» **Task goal**: Copy out the records from the line with "This screenshot has width=2158, height=1300." to the line with "[2220, 100]", both included, and nothing else.

☆ ☆ ☆ ☆ ☆ ☆ ☆

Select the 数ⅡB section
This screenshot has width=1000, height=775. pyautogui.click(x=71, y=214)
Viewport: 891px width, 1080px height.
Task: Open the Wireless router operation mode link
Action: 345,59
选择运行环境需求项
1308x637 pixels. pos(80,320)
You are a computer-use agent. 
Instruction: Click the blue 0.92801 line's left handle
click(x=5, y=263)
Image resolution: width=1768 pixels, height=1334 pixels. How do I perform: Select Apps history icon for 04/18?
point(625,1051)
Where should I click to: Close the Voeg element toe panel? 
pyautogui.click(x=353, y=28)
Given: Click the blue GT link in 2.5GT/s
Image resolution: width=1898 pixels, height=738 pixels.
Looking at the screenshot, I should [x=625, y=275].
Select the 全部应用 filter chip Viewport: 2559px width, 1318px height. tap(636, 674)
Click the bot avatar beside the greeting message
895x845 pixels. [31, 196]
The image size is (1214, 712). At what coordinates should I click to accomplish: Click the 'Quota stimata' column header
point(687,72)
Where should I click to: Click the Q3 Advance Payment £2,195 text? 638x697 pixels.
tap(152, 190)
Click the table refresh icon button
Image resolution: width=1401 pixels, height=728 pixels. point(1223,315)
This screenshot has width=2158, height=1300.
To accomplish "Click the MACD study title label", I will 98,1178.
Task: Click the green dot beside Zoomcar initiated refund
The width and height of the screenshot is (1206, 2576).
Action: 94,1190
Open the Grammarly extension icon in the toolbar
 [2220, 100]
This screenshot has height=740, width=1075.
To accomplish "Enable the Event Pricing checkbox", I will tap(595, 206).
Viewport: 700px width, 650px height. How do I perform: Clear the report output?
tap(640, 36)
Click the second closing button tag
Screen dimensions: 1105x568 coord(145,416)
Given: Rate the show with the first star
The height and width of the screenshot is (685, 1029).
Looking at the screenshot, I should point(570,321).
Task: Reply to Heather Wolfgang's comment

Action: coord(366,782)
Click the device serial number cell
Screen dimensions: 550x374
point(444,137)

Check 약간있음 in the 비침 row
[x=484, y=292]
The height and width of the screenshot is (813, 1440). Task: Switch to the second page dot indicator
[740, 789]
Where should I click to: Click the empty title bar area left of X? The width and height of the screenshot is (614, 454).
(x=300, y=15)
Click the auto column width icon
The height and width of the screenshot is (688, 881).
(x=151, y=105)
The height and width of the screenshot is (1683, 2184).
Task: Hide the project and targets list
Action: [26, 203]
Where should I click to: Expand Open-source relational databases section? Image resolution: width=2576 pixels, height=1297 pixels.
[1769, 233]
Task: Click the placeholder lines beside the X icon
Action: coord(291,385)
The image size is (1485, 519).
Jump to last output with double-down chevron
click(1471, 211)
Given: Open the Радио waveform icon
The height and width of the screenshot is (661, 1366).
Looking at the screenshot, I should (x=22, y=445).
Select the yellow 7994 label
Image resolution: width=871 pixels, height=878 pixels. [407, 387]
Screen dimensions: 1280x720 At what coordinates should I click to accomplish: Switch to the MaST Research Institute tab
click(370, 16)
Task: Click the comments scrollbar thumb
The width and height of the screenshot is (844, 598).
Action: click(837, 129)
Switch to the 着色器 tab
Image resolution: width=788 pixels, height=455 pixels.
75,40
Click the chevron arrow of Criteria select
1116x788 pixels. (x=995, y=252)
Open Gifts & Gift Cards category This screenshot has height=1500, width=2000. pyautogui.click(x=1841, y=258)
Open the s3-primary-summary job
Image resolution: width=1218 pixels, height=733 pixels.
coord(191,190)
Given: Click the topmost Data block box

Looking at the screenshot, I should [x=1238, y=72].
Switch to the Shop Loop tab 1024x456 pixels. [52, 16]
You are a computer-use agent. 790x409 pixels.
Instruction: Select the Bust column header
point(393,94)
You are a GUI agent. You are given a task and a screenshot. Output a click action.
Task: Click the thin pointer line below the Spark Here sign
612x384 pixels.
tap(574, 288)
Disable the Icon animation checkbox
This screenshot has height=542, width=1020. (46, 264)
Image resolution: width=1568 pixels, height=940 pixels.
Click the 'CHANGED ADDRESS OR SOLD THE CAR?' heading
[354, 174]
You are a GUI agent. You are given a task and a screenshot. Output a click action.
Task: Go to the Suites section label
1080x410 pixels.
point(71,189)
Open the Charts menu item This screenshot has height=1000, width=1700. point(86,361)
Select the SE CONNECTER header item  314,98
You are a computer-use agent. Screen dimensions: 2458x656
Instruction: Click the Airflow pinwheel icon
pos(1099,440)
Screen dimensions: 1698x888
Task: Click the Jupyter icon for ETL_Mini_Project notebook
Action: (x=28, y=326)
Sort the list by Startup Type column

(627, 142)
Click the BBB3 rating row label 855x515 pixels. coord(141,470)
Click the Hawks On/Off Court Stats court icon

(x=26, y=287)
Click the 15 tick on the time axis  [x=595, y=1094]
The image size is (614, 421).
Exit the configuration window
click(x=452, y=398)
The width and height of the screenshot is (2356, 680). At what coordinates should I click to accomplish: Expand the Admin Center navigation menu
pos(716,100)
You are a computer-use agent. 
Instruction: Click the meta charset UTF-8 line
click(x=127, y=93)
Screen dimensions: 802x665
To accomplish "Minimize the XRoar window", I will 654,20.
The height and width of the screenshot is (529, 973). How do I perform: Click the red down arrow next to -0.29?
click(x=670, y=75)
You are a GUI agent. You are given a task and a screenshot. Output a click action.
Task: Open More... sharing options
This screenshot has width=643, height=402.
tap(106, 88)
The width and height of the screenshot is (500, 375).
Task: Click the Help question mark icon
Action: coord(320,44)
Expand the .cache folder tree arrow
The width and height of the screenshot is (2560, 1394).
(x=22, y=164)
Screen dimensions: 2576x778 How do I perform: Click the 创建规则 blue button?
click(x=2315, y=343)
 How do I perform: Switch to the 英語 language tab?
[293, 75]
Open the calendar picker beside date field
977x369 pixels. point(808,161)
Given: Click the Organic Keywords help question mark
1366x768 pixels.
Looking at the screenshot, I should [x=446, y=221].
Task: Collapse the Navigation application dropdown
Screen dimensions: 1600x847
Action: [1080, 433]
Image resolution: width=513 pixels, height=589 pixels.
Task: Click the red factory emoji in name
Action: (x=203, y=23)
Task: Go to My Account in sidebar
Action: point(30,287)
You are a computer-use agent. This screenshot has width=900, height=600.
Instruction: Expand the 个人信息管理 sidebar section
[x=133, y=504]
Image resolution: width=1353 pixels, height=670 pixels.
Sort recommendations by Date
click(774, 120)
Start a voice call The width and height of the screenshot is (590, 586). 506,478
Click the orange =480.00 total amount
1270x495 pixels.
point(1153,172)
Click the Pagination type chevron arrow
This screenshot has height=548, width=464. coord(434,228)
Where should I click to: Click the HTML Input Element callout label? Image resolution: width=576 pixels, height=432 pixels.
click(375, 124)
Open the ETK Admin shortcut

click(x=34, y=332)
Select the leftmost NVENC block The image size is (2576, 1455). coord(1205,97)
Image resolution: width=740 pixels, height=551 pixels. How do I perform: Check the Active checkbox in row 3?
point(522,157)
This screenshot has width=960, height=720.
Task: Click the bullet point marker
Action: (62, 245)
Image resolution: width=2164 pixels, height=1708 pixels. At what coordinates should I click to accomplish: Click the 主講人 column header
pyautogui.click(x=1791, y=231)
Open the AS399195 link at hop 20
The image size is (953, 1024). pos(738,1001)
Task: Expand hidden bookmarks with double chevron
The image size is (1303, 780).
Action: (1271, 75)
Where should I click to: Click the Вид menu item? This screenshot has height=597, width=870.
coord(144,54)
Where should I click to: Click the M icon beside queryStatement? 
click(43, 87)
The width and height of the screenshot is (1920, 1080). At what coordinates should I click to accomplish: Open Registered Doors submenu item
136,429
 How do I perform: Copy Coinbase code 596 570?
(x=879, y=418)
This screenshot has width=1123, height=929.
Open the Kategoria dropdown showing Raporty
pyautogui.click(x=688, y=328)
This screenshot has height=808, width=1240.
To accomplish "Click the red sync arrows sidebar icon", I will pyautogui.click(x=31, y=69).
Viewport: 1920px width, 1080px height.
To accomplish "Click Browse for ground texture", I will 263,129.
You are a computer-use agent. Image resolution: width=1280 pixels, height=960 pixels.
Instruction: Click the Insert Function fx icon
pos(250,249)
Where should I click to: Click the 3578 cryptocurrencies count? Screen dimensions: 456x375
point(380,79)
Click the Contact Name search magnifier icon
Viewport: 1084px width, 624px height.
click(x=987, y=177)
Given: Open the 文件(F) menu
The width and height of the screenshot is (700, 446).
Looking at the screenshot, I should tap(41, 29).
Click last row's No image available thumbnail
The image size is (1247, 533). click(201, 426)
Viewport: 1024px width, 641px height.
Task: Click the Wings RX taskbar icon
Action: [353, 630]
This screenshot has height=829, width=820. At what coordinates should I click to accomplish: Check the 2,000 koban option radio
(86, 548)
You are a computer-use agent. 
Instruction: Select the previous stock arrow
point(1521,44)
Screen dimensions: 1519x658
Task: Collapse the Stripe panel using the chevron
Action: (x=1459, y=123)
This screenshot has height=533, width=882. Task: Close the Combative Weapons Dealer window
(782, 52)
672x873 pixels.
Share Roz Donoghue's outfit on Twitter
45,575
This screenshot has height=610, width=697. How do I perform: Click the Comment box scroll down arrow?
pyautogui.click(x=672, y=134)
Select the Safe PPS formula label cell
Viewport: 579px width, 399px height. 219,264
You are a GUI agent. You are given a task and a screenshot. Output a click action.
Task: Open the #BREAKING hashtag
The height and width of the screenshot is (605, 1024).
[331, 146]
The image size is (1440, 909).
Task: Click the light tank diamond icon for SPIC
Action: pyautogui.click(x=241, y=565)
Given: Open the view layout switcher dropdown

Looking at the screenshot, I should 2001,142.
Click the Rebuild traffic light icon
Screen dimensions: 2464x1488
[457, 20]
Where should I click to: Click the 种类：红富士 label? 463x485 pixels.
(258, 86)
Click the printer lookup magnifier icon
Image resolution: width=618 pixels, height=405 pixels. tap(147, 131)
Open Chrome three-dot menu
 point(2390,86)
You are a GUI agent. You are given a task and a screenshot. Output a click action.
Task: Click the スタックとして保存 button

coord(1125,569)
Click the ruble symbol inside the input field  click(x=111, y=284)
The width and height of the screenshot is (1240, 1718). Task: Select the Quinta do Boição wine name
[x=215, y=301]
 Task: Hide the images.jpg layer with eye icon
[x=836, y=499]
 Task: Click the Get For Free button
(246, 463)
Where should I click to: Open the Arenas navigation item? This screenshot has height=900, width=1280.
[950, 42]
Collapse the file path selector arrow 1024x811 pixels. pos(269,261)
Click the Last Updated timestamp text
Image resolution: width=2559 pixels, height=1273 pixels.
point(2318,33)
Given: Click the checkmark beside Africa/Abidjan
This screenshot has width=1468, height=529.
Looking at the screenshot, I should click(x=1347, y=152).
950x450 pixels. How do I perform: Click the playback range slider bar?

☆ ☆ ☆ ☆ ☆ ☆ ☆

» **Task result**:
This screenshot has width=2158, height=1300.
To accomplish "Click the MACD study title label", I will 98,1178.
Task: Click the green dot beside Zoomcar initiated refund
The width and height of the screenshot is (1206, 2576).
Action: 94,1190
Open the Grammarly extension icon in the toolbar
 [2220, 100]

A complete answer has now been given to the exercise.